Of course the other set of variables that shape the Future is provided by Nature and Major Impact Events that result in one or a combination of the following categories of risk; Black Swan Event Risk, Liquidity Risk, Operational Risk, Concentration and Correlation Risk, and Lack of Flexibility and Agility Risk.

All of these risk variants could strike a real business as a result of a catalyst that was previously unimaginable.

In all cases except the first mentioned (Black Swan Event Risk) it is possible to take pre-emptive practical steps to protect a business; for example reinventing the business model every three and half years, as Ms Zhexembayeva recommends, could avoid the negative impact of the Lack of Flexibility and Agility inherent in most businesses today.

On the other hand the most challenging variables that shape the Future are those caused by Nature and Major Impact Events, collectively often called Black Swan Events. When such events have arisen in the past they have caused many real businesses to fail – thus destroying jobs and investors’ assets.

Therefore Executives and Owners in real businesses wishing to prepare to deal with and possibly profit from a Black Swan Event, require an entirely new approach in order to be adequately prepared to manage the fallout. Otherwise they risk missing opportunities to limit the damage and/or to capitalise on any bargain arising in the resulting market turmoil.

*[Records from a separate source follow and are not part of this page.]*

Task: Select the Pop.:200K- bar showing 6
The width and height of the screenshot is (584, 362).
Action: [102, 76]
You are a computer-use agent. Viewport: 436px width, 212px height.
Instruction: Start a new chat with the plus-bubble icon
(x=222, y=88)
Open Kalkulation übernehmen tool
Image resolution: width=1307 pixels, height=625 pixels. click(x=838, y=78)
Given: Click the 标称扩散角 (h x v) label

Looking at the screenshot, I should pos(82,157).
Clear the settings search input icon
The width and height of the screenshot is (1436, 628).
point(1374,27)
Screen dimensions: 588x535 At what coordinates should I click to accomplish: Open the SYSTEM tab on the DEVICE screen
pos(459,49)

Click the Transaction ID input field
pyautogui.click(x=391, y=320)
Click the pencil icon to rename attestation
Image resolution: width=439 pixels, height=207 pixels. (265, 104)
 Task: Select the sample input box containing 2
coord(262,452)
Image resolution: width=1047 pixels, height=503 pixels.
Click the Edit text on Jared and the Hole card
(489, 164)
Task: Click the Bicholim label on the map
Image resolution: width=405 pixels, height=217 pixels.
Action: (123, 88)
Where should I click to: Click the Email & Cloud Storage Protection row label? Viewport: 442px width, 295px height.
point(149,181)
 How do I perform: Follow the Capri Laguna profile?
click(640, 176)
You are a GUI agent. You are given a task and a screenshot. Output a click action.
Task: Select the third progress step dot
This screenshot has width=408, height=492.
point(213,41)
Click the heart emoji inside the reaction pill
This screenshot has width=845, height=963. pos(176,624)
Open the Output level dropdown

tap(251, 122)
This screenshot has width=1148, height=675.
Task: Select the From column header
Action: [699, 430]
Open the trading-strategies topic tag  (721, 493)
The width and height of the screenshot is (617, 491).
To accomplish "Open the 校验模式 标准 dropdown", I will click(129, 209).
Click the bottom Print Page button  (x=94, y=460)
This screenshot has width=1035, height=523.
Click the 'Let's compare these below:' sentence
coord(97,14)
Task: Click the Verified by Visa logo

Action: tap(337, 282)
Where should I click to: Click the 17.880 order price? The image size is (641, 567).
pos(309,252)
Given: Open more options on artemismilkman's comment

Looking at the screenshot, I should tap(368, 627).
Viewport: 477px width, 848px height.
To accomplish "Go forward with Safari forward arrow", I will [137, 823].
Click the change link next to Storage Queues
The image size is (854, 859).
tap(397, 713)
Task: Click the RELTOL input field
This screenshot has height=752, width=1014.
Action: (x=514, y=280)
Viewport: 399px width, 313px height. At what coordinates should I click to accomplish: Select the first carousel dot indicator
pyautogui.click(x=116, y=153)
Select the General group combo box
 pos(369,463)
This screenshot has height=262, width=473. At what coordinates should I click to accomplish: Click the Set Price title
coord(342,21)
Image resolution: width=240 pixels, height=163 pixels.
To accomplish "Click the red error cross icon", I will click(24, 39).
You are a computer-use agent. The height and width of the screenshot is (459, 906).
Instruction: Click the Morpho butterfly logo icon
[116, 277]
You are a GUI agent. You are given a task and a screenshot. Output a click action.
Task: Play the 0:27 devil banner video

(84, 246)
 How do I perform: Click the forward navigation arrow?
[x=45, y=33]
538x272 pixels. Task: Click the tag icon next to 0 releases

Black Swan events that were unimaginable before they happened have occurred frequently in the recent past, some examples of those that had global impact are listed here:

1990 US High Yield (HY) bond market collapses
1991 Oil price surge
1992 Swedish banking crisis
1994 Mexican crisis
1997 Asian crisis
1998 Russia default, Rouble crash, Long-Term Capital Management LP (LTCM) collapse
2000 TMT (Technology Media & Telecoms) collapse (a.k.a. Dot-com Bubble)
2001 9/11 payment system disruption
2002 Argentina crisis
2004 Russian banking crisis, Indian Ocean tsunami
2008 Global credit crisis
2010 Greece
2011 Japan triple tragedy - force 9 quake, massive tsunami and Fukushima nuclear melt-down
2014 Rouble in free-fall
2015 Euro – Swiss Franc (EUR-CHF) exchange rate CAP removed

Black Swan events are generally comprehended in respect of Financial Institutions and systemic catastrophes, as illustrated by the above listed examples. Nevertheless lesser and often more local events with the same devastating consequences and bearing the same characteristics often occur. These mini- or industry specific or geographically localised or single supply chain related incidents may only directly touch a single business, a group of connected businesses or the businesses within a region however they almost inevitably prove fatal in respect of those businesses directly or indirectly affected.

This is due to the fact that leaders in the vast majority of businesses do not prepare to deal with the fallout that follows unimaginable events; the associated risks are ignored simply because they cannot be imagined, described or counted.

Therefore, should an Unquantifiable Uncertainty strike, the corporate entities' equity capital becomes the last line of defence against bankruptcy.

Although bankruptcy of failed businesses is considered part of the capitalism notion of creative destruction it is not a satisfactory outcome as it destroys jobs, destroys investments and often devastates communities. Hence it is preferable that business leaders prepare to ensure the survival of their business regardless of what may happen to threaten its future.

Having recognised the Unquantifiable Uncertainty risk category the first sensible step to take is to anticipate the potential maximum future loss that could result from such an occurrence. Armed with this information the leadership team should think through and discuss possible defensive measures that could be taken in order to protect the entity's capital and ongoing concern status.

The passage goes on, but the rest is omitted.